Active Lifestyle

Category: Body Skills

What is an Active Lifestyle?

At the end of the day, there is nothing more important than our kids’ health. From our perspective, children cannot enjoy good health without an active lifestyle that incorporates regular, physical activity as well as time spent in nature. And, we can only influence how they use their time for a short part of their lives. If we really want to ensure their wellness for the long haul, we need to get our kids hooked on being active outdoors.

Two bits of good news: little kids naturally want to be physically active, and they love to be outdoors. So, the challenge we face is how to make active time outdoors a priority in our lives and how to teach our kids to do the same. Understandably, this is increasingly challenging in a culture that imposes so many schedules and structures around kids time. And it is all the more important when kids spend the majority of their waking hours indoors, staring at a screen, or living in communities in which the green spaces are fewer and more restricted than ever before.

Why does it matter?

Research in the past 25 years has confirmed a link between physical activity that takes place outdoors and positive health outcomes.
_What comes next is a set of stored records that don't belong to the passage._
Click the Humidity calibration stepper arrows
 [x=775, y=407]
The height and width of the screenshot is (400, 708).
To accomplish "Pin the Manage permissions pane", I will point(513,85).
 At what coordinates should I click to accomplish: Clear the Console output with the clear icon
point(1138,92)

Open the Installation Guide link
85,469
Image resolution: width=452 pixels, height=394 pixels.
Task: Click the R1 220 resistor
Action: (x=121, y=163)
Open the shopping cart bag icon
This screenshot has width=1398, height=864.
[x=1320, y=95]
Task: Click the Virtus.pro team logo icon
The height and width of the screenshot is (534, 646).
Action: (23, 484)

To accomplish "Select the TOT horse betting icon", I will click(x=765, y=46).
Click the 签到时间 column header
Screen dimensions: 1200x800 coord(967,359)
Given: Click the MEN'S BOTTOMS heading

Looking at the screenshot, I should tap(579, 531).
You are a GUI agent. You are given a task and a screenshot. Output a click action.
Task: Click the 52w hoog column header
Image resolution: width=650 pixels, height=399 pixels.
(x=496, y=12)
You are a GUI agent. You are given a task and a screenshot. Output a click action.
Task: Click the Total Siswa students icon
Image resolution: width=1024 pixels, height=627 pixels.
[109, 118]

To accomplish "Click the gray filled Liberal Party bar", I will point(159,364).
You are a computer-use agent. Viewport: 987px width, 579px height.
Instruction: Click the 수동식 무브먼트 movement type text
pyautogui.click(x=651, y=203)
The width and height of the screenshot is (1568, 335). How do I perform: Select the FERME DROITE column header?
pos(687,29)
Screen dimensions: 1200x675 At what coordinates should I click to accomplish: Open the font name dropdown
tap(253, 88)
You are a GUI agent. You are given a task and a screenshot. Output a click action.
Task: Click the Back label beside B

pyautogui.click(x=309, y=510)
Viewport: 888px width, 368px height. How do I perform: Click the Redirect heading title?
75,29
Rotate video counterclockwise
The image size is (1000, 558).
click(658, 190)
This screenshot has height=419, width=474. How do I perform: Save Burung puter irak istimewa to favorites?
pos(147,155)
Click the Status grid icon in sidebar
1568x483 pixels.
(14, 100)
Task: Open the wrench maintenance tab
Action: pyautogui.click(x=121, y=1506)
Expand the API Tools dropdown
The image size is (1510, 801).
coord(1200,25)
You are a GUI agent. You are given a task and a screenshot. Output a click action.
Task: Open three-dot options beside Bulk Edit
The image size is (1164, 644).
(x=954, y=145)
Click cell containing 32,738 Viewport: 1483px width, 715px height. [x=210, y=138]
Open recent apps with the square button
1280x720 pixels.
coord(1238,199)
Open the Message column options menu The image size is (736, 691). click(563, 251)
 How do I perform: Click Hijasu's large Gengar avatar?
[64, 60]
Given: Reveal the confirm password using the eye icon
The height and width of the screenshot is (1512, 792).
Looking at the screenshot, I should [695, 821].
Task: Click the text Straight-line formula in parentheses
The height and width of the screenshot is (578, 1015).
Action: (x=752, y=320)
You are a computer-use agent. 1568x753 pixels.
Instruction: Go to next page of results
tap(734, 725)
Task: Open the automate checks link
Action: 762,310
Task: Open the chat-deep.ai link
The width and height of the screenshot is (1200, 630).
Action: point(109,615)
Also, it has drawn an association between an indoor, sedentary lifestyle and negative health consequences. For young children, time to play, ramble and explore outdoors leads to the most extensive and lasting benefits—more than adult-led, structured outdoor activities like organized sports.

Perhaps the two most common issues in children’s health to which a lack of outdoor, physical activity contribute are childhood obesity and ADHD (attention deficit hyperactivity disorder [ADHD]). Beyond the millions of overweight children, obesity rates have doubled for children (ages 6-11) and tripled for adolescents (ages 12-19) in just two decades. The number of children diagnosed with and medicated for ADHD continues to rise, and ADHD results in significant impairment to children socially and academically.

Studies have shown that lifestyles learned as children are much more likely to stay with a person into adulthood. For example, 70% of teens who are obese grow up to be obese adults. On the flip side, if physical activities and time spent outdoors are a family priority, they will provide children and parents with a strong foundation for a lifetime of health.